But that grant is bounded. Counties have only the powers expressly delegated to them by the State, plus those necessarily implied. Hines v. Etheridge, 173 Ga. 870 (1931), described counties as "subdivisions of the State government to which the State parcels its duty of governing the people … arms of the State, created, organized, and existing for civil and political purposes."
When a county tries to exercise authority over the State itself, the action is ultra vires. City of Atlanta v. State of Georgia, 181 Ga. 346 (1935), held that a city could not require a construction permit for a state project. City of Marietta v. CSX Transp., 272 Ga. 612 (2000), and the older Mayor & Council of Atlanta v. Central R.R. & Banking Co., 53 Ga. 120 (1874), reinforce the principle: the State, in delegating municipal powers, cannot be presumed to have surrendered authority over its own sovereign rights.
The Department of Economic Development is authorized under O.C.G.A. § 50-7-16(b) to "acquire real property and to construct, operate, and maintain such projects as are beneficial to the development of industry, trade, and tourism and to create economic and employment opportunities in the state." The statute also authorizes lease-back arrangements with "any person" — defined broadly in § 50-7-16(a)(3) to include private corporations — when the State Properties Commission approves.
The Rivian project layered these doctrines: the JDA acquired the site, transferred title to the State, the State Properties Commission approved the lease back to the JDA, and the JDA structured Rivian's interest as a usufruct. Throughout this structure, the State remains the legal owner — and that's what triggers the zoning immunity.
Citations and references
Constitution:
- Ga. Const. Art. IX, § II, Para. I (County legislative power)
Statutes:
- O.C.G.A. § 1-3-8 (Effect of statute on State)
- O.C.G.A. § 50-7-1 (Department of Economic Development)

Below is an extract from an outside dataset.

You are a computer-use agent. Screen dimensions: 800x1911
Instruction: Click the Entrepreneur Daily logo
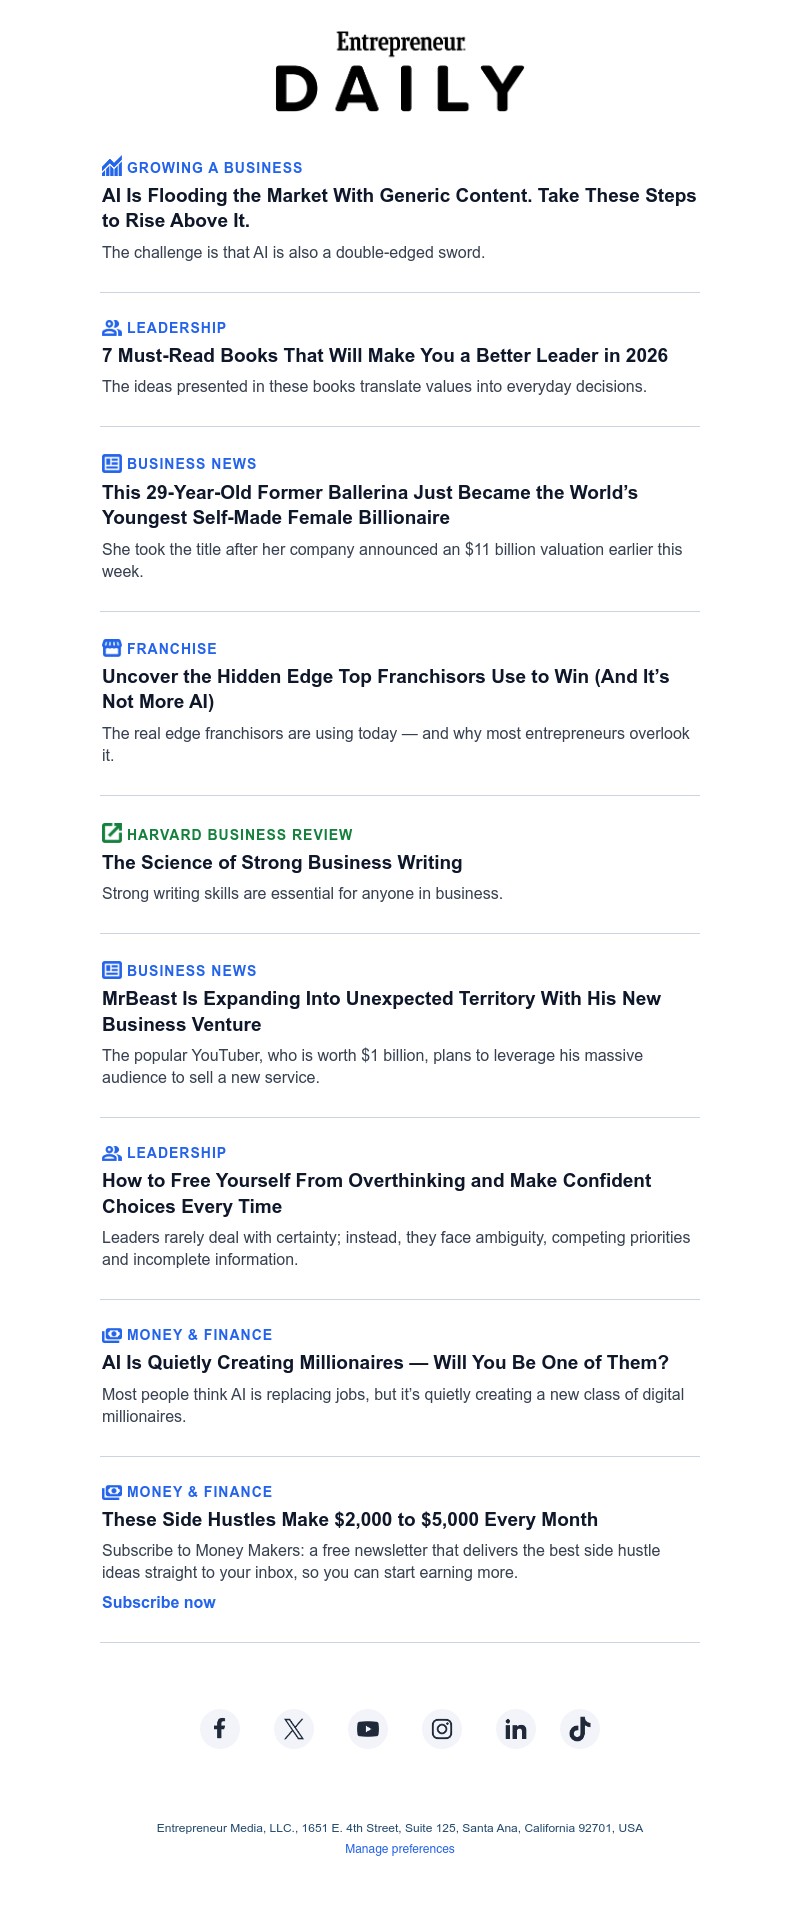tap(399, 72)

- O.C.G.A. § 50-7-16 (GDEcD acquisition and lease authority)
Cases:
- City of Atlanta v. State of Georgia, 181 Ga. 346 (1935) — city cannot require construction permit for state project
- City of Marietta v. CSX Transp., 272 Ga. 612 (2000) — local power vs. state instrumentalities
- Mayor & Council of Atlanta v. Central R.R. & Banking Co., 53 Ga. 120 (1874) — state sovereign rights not surrendered by municipal grants
- Macon Assoc. for Retarded Citizens v. Macon-Bibb County P&Z Comm'n, 252 Ga. 484 (1984) — leading state-property zoning exemption case
- Hines v. Etheridge, 173 Ga. 870 (1931) — counties as arms of the State
- Camp v. Delta Air Lines, 232 Ga. 37 (1974) — leases over 5 years presumed estates for years
- Henderson v. Tax Assessors, 156 Ga. App. 590 (1980) — lease document controls usufruct vs. estate
- Oliver v. Irvin, 105 Ga. App. 844 (1962) — state retains vested interest in leased property
Prior AG opinions:
- 1958-59 Op. Att'y Gen. p. 5
- 1998 Op. Att'y Gen. 1998-10
- 2004 Op. Att'y Gen. 2004-10
- 2009 Op. Att'y Gen. 2009-06
Original opinion text
This responds to your request for an official opinion as to whether real property owned by the State of Georgia is exempt from local zoning ordinances and related approval processes. More specifically, you have asked whether real property owned by the State of Georgia, but subleased to Rivian Automotive, LLC ("Rivian"), a private entity formed for private business purposes, is exempt from local zoning ordinances.
The State of Georgia is in the process of finalizing an economic development agreement ("EDA") with Rivian and the Joint Development Authority of Jasper County, Morgan County, Newton County, and Walton County (the "JDA"). Under the EDA, Rivian will commit to constructing and establishing an automotive manufacturing facility thereby creating 7,500 jobs and making capital investment of $5 billion (the "Project"). As consideration for Rivian making these commitments, the State of Georgia and the JDA will provide certain statutory and discretionary economic development incentives, including providing Rivian with a rental agreement for an approximately 1,900 acre site to be owned by the State where Rivian will construct and operate the Project (the "Project Site").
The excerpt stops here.